Why don't we need this construction for "electric monopoles", i.e. an electric point charge like an electron? The electromagnetic field is also singular at the location of the electric monopole and thus I would suspect that the same line of arguments holds. In addition, doesn't duality tell us that there is "no" difference between an electric and a magnetic monopole?

I've never seen a discussion in topological terms of an electric point charge like an electron and thus I was wondering, why these are always only introduced for magnetic monopoles.

Answer 1

The difference between the two arises because Maxwell's equations, while looking perfectly "equal", actually are not all of the same nature when we phrase electromagnetism in terms of a potential. If you think of $F$ as the dynamical variable, then $$ \mathrm{d}F = 0 \quad \mathrm{d}{\star}F = 0$$ in vacuum look perfectly symmetric, and you might imagine adding electric and magnetic current 3-densities (these are the Hodge duals of the standard 1-vector current densitites) $j_\text{el},j_\text{mag}$ to obtain $$ \mathrm{d}F = j_\text{mag}\quad \mathrm{d}{\star}F = j_\text{el}.$$ These would be the "Maxwell equations" of electromagnetism with both magnetic and electric charges. However, this theory has a "problem" - it is rather difficult to write it as a least action formulation.
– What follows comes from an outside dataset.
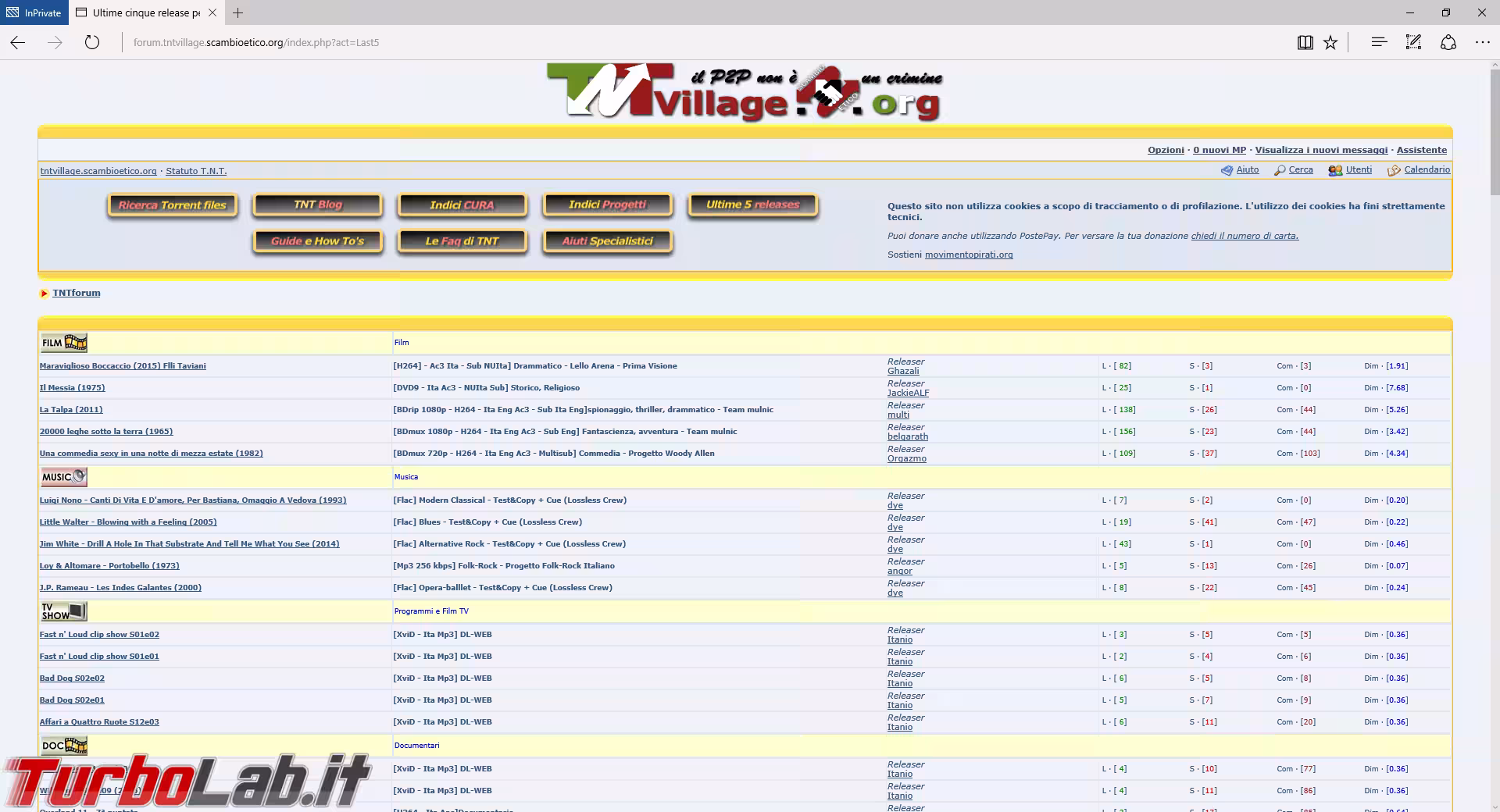Open the browser More (…) menu
The image size is (1500, 812).
coord(1482,43)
There is one, due to Zwanziger in "Local-Lagrangian Quantum Field Theory of Electric and Magnetic Charges", see also this answer of mine, but it is rather unwieldy and unnatural, and it has to artifically double the d.o.f. by introducing both an electric and a magnetic potential and imposing their field strengths being Hodge dual at the level of the equations of motion. My linked answer also remarks that there is a way to get magnetic monopoles that are not topological in the way you are thinking of here - this question seems to be about the singular Dirac monopoles rather than the non-singular 't Hooft-Polyakov monopoles.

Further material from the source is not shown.